Dermatologists and Skin Care

Corns, Callosities, and Plantar Warts

Written by Dr. Suvash Sahu and medically reviewed by iCliniq medical review team.

Image: Corns, Callosities, and Plantar Warts


Corns and callosities refer to the localized thickenings of the skin that appear over sites of repeated trauma and pressure.

Predisposing Factors

  1. Prolonged pressure.
  2. Friction.
  3. Shearing forces of bone against each other.
  4. Ill-fitting shoes.

Clinical Features

Corns are well-demarcated small areas of thickened skin most commonly seen over the dorsolateral aspect of the fifth toe but may be seen at other places also. They are conical in shape with the apex pointing inwards into the tissue and hence are tender on vertical pressure. Paring reveals a central nucleus. Soft corns are located in the third and fourth toe web spaces.

Calluses are diffuse non-tender areas of thickened skin with indefinite borders commonly present in areas of repeated friction. The normal skin markings can be seen over callosities and they lack a central nucleus.


  1. Removal of causative factors like ill-fitting shoes or orthopedic deformities.
  2. Paring: After softening the affected area with a 40 % salicylic acid dressing under occlusion for 48 hours, the corn/callosity is gently pared with a scalpel blade. Repeat dressing and paring if required.
  3. In case of a very painful corn, a small amount of intralesional steroid under it can relieve the pain.

Plantar Warts

Plantar warts constitute 25 to 35 % of all warts. They begin over pressure points like heels, heads of metatarsals, below toes, and the forefoot as small, shiny, sago-grain papules. They soon become well-defined and rounded and develop rough and hyperkeratotic surface with a surrounding collar of thickened horn.

A mosaic wart results due to the confluence of multiple lesions into one large, usually flat lesion.

Clinical Examination

Reveals the skin markings to be discontinuous over the warts.


Plantar warts may be differentiated from corns and callosities on clinical grounds as outlined above.

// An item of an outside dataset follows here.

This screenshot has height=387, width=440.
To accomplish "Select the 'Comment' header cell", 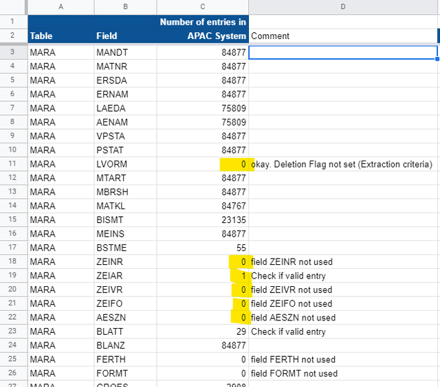I will 342,36.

Plantar warts commonly recur despite treatment. Hence, avoidance of nail-biting, use of rubber gloves during swimming and sticking to the use of one’s own towel and clothing can prevent their further spread to other areas and to others. Various modalities of treatment are:

  • Occlusive dressing with 40 % salicylic acid followed by paring.
  • Electrocautery is better than surgery but scarring and recurrence may occur.
  • Cryotherapy, the treatment of choice for all types of warts including mucosal, causes rapid cooling below freezing point followed by thawing, by applying substances like liquid nitrogen and carbon dioxide snow using various types of probes.